» Instructions to follow
Exactly repeat all the records below, omitting the images they hold.
---- Source information
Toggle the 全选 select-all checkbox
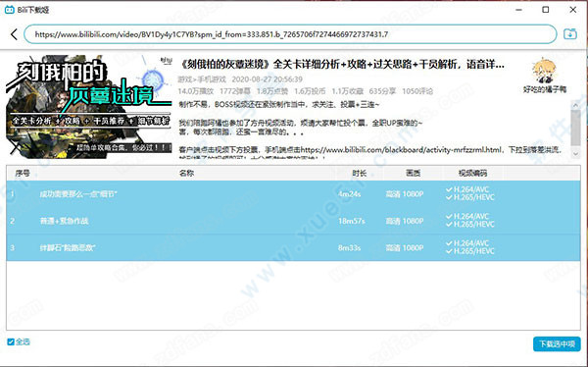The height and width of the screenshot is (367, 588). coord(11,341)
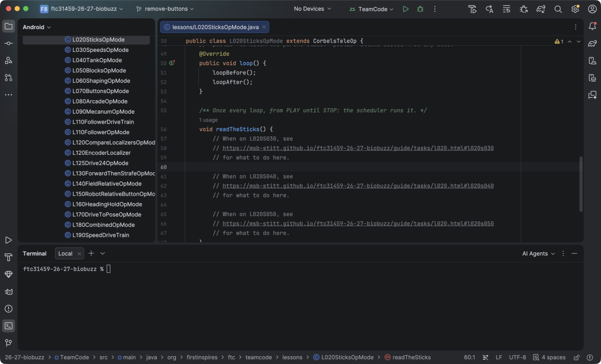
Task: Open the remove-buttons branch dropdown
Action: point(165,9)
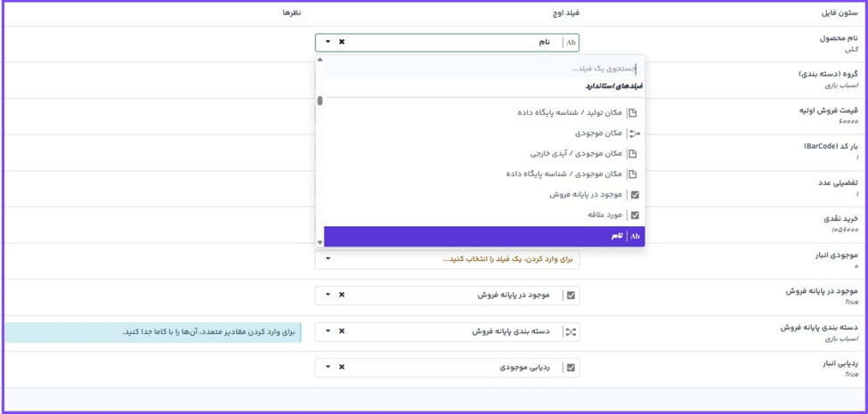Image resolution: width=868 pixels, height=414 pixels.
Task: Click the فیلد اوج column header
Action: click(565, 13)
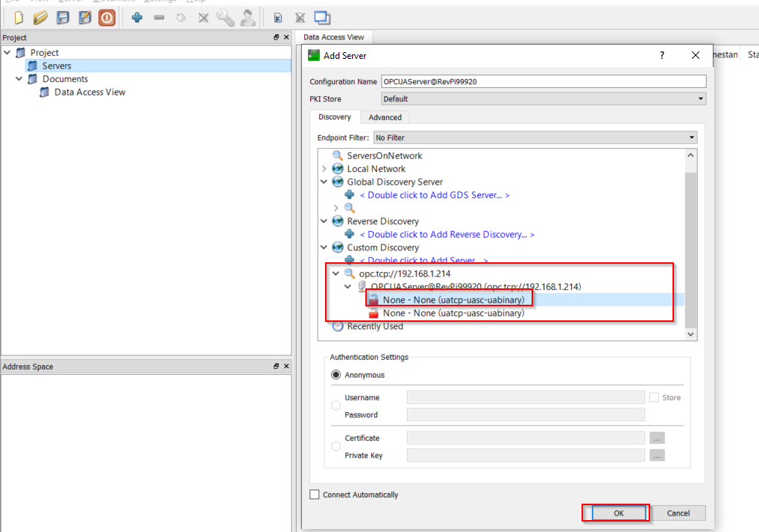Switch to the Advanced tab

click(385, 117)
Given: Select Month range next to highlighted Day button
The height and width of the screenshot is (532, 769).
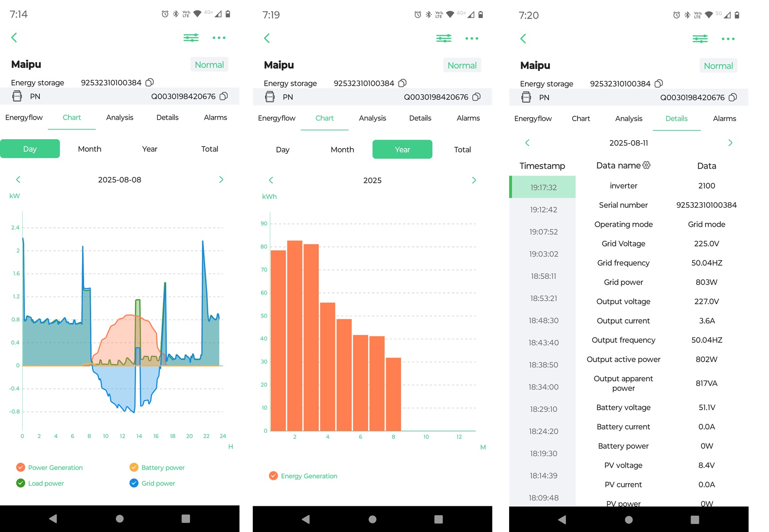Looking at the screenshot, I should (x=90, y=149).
--------
» Result
Toggle the 全选 select-all checkbox
The height and width of the screenshot is (367, 588). coord(11,341)
Task: Open the remove-buttons branch dropdown
Action: point(165,9)
Image resolution: width=868 pixels, height=414 pixels.
Task: Click the فیلد اوج column header
Action: click(565, 13)
Switch to the Advanced tab

click(385, 117)
Given: Select Month range next to highlighted Day button
The height and width of the screenshot is (532, 769).
Looking at the screenshot, I should (x=90, y=149).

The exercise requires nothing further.